In the data below, how many lines contain the string "point"? Give only the number.
* * * *
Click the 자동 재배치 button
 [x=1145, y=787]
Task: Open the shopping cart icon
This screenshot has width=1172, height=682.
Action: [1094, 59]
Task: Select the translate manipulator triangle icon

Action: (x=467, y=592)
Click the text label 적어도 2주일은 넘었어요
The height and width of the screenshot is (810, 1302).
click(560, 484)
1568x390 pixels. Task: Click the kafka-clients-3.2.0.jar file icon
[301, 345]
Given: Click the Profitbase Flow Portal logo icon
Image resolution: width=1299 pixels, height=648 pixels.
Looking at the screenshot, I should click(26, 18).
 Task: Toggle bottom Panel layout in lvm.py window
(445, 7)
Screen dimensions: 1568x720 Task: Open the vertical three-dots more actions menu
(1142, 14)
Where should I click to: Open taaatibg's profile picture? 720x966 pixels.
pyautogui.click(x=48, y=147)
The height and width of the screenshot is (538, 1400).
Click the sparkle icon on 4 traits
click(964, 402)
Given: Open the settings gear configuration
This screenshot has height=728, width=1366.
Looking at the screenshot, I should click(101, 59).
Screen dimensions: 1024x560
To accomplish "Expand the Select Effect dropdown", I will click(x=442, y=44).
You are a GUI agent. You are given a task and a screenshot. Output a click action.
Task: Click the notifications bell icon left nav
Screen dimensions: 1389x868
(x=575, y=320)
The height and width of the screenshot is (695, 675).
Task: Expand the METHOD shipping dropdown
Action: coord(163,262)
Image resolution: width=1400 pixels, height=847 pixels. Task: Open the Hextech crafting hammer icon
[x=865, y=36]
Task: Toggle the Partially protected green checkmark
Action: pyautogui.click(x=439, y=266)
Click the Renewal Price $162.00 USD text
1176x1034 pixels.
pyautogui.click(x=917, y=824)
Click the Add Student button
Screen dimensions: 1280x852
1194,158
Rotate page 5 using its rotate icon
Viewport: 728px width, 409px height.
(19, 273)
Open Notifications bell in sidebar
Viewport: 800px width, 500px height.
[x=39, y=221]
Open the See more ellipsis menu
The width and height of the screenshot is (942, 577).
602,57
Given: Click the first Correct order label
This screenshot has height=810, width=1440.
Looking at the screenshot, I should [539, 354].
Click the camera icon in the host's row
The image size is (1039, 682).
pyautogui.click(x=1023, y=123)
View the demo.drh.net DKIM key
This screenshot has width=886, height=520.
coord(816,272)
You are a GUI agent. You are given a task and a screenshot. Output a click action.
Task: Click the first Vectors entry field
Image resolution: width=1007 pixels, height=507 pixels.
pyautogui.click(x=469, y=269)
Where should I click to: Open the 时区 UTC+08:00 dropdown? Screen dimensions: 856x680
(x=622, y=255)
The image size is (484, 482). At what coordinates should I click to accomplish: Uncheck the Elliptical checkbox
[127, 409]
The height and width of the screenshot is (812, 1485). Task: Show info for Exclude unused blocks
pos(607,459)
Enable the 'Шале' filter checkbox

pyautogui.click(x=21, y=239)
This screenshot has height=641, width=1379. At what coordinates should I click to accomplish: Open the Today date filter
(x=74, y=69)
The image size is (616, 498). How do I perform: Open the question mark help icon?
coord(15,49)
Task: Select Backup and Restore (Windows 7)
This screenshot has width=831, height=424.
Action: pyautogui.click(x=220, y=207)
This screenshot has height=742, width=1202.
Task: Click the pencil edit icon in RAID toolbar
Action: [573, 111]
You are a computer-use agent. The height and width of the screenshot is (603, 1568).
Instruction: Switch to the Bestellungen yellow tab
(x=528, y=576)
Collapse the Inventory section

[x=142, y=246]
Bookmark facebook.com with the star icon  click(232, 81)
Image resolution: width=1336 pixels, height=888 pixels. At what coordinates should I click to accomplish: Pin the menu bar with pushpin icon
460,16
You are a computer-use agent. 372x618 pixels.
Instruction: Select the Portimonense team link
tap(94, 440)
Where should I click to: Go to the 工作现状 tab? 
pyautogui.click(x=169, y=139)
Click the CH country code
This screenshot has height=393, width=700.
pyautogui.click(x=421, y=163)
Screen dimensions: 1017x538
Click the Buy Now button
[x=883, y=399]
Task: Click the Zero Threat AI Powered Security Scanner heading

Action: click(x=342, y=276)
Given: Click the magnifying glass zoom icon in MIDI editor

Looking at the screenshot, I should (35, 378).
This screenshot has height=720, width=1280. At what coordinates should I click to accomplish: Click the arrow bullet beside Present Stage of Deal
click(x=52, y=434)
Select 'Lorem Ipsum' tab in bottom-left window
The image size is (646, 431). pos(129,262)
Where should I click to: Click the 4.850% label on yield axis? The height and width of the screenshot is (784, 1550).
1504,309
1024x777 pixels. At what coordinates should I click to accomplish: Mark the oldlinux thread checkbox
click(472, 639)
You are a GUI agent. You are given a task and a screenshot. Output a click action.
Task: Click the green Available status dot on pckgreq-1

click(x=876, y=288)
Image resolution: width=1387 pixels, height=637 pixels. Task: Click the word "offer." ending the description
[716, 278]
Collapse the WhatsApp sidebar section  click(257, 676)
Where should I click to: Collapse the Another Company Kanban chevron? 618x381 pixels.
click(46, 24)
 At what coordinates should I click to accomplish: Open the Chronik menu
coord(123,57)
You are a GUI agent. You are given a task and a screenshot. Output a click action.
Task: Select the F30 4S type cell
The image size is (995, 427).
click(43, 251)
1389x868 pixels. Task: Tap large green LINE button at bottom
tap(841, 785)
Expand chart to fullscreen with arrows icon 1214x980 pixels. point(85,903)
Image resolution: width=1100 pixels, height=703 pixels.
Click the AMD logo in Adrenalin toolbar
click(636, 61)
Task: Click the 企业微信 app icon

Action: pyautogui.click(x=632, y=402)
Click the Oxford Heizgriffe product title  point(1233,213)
* * * *
▶ _Problem solution_: 2